Underneath, these two cards are built on the same silicon: identical RDNA 4.0 architecture, the same 4nm process node, 29.7 billion transistors, and a shared 160W TDP. The PCIe 5.0 interface ensures neither card will face any bandwidth bottleneck on current or near-future platforms. In short, the engineering foundation is indistinguishable.

Where they diverge is physical form factor. The reference AMD Radeon RX 9060 XT measures 267mm long and 111mm tall, while the PowerColor Reaper comes in notably shorter at 220mm but slightly taller at 120mm. That 47mm reduction in length is practically significant — it makes the Reaper meaningfully easier to fit in compact mid-tower and small form factor cases where GPU clearance is a real constraint. The modest extra height is unlikely to cause issues in most builds, as vertical clearance is rarely the limiting dimension.

For users building in a spacious full-tower case, the size difference is irrelevant and this group is essentially a tie. However, for anyone working with a smaller chassis, the PowerColor Reaper's shorter length gives it a genuine installation advantage — making it the more versatile choice from a physical compatibility standpoint.

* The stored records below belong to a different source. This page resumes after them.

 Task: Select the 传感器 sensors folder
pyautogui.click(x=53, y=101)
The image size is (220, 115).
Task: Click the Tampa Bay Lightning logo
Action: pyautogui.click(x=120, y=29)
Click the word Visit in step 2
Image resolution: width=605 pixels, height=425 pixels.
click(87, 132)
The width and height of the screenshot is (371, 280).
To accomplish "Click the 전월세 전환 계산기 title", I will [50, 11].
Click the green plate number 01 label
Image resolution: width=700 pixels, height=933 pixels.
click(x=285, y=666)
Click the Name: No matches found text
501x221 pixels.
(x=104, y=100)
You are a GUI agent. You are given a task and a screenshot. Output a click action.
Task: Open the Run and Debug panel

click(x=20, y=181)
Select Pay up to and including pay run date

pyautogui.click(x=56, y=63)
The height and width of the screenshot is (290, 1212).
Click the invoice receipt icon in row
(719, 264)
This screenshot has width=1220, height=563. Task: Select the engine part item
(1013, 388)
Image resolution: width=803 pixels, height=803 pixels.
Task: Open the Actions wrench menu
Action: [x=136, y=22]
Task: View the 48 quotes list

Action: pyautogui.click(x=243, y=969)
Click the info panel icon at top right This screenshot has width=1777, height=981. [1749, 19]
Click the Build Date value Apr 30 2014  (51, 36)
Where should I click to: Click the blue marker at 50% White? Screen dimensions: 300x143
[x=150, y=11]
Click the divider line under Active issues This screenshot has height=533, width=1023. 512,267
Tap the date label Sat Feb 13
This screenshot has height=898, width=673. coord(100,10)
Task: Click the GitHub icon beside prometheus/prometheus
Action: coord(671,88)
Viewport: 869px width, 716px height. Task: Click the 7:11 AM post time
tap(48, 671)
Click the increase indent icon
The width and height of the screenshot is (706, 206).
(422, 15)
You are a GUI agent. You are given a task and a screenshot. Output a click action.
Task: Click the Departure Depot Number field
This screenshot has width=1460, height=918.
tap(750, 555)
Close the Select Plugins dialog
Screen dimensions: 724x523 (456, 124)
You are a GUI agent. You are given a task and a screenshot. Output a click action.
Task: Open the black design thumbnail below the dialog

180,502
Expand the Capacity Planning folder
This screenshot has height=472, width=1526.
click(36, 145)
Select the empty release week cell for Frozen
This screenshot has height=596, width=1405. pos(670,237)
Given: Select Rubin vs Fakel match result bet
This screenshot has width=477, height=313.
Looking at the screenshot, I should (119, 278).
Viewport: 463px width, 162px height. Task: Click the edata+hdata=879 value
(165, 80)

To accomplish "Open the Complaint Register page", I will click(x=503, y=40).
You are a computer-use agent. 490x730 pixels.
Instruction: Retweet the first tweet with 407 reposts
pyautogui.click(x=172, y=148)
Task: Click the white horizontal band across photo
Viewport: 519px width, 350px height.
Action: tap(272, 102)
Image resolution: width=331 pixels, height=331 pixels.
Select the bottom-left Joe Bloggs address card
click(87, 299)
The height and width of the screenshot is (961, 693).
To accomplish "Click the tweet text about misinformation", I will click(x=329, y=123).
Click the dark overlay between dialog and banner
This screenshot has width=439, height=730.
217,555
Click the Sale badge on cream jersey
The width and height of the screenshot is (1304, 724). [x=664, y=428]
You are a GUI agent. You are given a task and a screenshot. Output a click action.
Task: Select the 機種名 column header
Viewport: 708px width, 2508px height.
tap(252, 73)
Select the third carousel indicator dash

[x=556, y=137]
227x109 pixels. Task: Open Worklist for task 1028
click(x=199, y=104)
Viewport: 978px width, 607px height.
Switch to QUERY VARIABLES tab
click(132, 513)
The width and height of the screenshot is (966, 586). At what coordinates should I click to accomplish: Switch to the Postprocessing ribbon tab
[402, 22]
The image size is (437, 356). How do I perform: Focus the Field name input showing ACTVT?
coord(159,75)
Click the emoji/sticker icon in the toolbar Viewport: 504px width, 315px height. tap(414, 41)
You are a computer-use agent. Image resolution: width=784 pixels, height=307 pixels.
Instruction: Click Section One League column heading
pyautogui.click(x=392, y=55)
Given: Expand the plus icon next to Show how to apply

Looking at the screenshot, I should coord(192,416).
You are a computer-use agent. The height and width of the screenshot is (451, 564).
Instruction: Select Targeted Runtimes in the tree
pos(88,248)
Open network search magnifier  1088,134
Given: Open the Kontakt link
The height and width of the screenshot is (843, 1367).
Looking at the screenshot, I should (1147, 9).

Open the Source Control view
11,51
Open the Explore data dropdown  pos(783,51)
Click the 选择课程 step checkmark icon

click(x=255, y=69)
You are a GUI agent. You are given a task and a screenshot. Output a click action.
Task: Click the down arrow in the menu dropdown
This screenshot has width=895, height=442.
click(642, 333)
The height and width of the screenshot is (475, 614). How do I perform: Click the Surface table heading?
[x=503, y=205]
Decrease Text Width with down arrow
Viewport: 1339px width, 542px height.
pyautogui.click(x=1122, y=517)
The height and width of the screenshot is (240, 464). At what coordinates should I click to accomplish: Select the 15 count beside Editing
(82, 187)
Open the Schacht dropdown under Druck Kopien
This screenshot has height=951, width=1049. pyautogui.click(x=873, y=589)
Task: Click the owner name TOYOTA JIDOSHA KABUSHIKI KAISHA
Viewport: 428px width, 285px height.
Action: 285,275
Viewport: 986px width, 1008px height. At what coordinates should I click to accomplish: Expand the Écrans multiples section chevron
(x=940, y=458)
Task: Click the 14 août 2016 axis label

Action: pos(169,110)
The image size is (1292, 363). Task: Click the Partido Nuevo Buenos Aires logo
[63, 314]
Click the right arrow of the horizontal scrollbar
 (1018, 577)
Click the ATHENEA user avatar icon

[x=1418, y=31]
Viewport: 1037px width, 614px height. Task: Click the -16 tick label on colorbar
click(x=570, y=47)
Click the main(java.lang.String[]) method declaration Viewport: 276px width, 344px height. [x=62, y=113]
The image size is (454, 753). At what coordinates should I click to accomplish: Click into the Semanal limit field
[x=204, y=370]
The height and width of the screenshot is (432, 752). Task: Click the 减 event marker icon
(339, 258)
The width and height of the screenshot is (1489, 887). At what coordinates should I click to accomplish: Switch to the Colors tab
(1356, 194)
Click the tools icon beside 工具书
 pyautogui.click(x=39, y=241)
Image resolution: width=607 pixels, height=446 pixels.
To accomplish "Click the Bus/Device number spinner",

Comparison Summary & Verdict

After examining every specification, these two cards share a remarkably strong common foundation: 16GB of GDDR6 memory, a 160W TDP, PCIe 5 support, FSR4, ray tracing, and DirectX 12 Ultimate compatibility. The differences are real but targeted. The PowerColor Reaper Radeon RX 9060 XT 16GB edges ahead with a higher GPU turbo clock of 3230 MHz, delivering slightly better floating-point performance at 26.46 TFLOPS and a higher texture rate of 413.4 GTexels/s. It also has a notably more compact width of 220 mm, making it a stronger fit for smaller or tighter cases. The AMD Radeon RX 9060 XT 16GB, at 267 mm wide but just 111 mm tall, may suit builds with specific clearance requirements. Neither card supports DLSS, and both offer identical port configurations.

AMD Radeon RX 9060 XT 16GB
Buy AMD Radeon RX 9060 XT 16GB if...

Buy the AMD Radeon RX 9060 XT 16GB if your case has limited vertical clearance, as its shorter height of 111 mm gives it an edge in height-restricted builds.

PowerColor Reaper Radeon RX 9060 XT 16GB
Buy PowerColor Reaper Radeon RX 9060 XT 16GB if...

Buy the PowerColor Reaper Radeon RX 9060 XT 16GB if you want higher GPU turbo clocks, better floating-point performance, and a more compact 220 mm width for smaller case builds.